Prinsipnya konflik tidak boleh diselesaikan dengan kekerasan. Kerukunan hidup harus dijaga. Kedamaian mesti dipelihara, dirawat dan dipupuk. Â
Di sini kerukunan, saling membantu dan menolong bukanlah barang langka. Kedamaian bukan suatu utopi.
***
"Atan, apa cita-cita kamu?" Tanya pada salah seorang murid kelas XII IPA. "Saya mau jadi pastor om Pa", jawabnya. "Wah bagus sekali. Kenapa kamu jadi pastor?" tanyaku menyelidiki. "Saya ingin mengikuti Tuhan dengan melayani sesama", jelasnya. "Dulu Pak guru juga bercita-cita menjadi pastor. Kalau ada murid pak guru yang menjadi pastor, pak guru sangat senang. Kamu harus mewaspadai godaan 3T: Taktha, harTa, dan waniTa jika ingin menjadi pastor", kata ku memotivasinya.
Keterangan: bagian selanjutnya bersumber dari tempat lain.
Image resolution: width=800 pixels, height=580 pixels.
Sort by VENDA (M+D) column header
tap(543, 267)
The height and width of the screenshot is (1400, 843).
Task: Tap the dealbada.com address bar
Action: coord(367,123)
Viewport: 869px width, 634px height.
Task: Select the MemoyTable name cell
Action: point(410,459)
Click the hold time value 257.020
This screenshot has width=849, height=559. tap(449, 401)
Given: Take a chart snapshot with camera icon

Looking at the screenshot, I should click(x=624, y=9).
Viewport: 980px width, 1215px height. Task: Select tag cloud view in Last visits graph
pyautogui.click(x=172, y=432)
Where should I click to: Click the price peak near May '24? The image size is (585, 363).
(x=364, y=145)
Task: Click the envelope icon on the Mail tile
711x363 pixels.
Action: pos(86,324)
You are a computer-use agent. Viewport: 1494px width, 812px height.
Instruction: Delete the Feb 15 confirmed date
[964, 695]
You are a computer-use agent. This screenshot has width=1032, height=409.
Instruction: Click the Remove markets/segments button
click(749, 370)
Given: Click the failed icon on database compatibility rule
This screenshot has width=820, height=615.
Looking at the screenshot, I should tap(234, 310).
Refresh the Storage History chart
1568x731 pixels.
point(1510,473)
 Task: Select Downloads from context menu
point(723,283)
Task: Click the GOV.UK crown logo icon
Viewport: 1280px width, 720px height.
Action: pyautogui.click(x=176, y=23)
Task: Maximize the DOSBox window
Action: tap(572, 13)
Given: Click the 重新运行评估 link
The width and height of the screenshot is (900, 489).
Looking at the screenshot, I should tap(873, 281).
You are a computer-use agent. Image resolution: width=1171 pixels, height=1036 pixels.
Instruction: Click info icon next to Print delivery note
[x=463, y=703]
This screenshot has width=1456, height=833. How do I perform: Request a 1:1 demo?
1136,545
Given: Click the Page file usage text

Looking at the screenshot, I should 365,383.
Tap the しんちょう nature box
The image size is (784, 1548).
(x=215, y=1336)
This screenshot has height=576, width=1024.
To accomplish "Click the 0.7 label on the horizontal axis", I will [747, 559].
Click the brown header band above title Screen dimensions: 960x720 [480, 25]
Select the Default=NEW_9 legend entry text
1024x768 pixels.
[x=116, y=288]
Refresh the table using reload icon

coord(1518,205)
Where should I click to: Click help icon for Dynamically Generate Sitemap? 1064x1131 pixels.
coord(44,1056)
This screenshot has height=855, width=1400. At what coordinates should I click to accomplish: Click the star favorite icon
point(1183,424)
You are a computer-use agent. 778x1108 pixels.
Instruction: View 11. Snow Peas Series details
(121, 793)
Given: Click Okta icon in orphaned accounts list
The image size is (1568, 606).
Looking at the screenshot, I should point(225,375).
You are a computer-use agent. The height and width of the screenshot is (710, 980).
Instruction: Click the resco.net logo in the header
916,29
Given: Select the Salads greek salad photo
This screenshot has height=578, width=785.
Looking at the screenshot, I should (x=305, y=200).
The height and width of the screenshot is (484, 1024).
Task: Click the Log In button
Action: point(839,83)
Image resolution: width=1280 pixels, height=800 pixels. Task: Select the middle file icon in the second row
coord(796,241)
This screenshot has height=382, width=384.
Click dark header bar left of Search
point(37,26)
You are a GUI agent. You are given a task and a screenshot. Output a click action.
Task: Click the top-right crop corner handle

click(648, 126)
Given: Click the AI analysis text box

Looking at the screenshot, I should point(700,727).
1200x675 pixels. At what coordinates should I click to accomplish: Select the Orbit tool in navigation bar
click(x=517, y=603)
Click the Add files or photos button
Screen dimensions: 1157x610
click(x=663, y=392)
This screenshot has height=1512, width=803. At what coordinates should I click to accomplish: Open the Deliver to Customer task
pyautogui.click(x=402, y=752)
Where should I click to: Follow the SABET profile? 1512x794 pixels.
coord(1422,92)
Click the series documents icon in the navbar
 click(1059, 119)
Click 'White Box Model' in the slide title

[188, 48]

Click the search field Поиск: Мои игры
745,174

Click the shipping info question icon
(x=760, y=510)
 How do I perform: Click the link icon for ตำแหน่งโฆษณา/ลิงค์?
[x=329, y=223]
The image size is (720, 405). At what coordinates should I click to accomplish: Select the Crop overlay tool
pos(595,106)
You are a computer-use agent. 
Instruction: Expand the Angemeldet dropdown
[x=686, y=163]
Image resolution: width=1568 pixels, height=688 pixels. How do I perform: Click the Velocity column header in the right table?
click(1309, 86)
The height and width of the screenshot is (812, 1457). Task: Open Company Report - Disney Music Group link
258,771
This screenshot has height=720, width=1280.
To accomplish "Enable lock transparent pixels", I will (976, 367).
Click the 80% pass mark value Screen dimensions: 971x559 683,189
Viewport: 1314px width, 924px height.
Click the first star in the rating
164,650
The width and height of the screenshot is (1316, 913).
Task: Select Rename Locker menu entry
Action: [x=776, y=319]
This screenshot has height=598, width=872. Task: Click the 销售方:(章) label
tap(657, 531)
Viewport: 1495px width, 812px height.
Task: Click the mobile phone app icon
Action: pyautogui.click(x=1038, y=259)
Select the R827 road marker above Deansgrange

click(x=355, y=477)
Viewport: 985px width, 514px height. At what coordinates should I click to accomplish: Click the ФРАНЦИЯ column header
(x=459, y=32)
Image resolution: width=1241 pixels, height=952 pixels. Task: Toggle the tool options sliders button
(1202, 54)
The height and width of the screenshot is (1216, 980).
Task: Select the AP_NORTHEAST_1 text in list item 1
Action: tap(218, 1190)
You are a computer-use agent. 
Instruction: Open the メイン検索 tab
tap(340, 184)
"Kalau kamu Odi, apa cita-citamu?" tanyaku pada salah seorang siswi kelas XII Bahasa pada lain kesempatan. "Saya ingin menjadi bidan om pa, karena saya ingin membantu mama di kampung saya. Mereka kalau melahirkan tidak mau ke puskesmas. Kasihan, ada bayi yang tertolong tapi tidak sedikit yang meninggal. Tapi ...", kata-kata Odi terputus. "Tapi kenapa?" aku bertanya menyelidik. "Orangtua ku tidak mengijinkan saya untuk kuliah. Kata mereka SMA saja sudah cukup. Anak perempuan kalau sekolah tinggi juga nanti akan kembali ke dapur", Odi menjelaskan.
***
Bel lonceng sekolah berdentang panjang. Memanggil warga SMANDU Elar untuk berkumpul. Anak-anak berbaris rapi di halaman sekolah. Halaman yang tidak seberapa luas itu digunakan untuk apel pagi dan doa bersama mengawali kegiatan belajar mengajar saban hari.
Doa sebagai wujud syukur kepada Tuhan atas nafas kehidupan di hari yang baru. Dan apel pagi. Bukanlah seremonial belaka. Tak sekedar menghormati bendera merah putih atau menyanyikan Indonesia Raya. Namun dari sini kebersamaan, kedekatan, hubungan baik guru dan siswa dibangun menuju pembelajaran yang menyenangkan di ruang kelas.
Kelas yang jauh dari layak sebagai tempat belajar berdasar standar nasional. Gedungnya masih kurang. Perpustakaan belum ada. Laboratorium apalagi. Delapan standar nasional pendidikan belum terpenuhi di sekolah ini, terutama standar sarana-prasarana dan standar pendidik dan tenaga kependidikan.
Keterbatasan tidak menyurutkan semangat anak-anak menggapai mimpi. Tidak menghalangi tekad mereka meraih cita-cita. Keterbatasan justru mengompori semangat belajar agar tetap menyala.
Ditengah keterbatasan, tidak terdengar keluhan apalagi patah semangat. Keterbatasan bukan belenggu yang merantai untuk maju.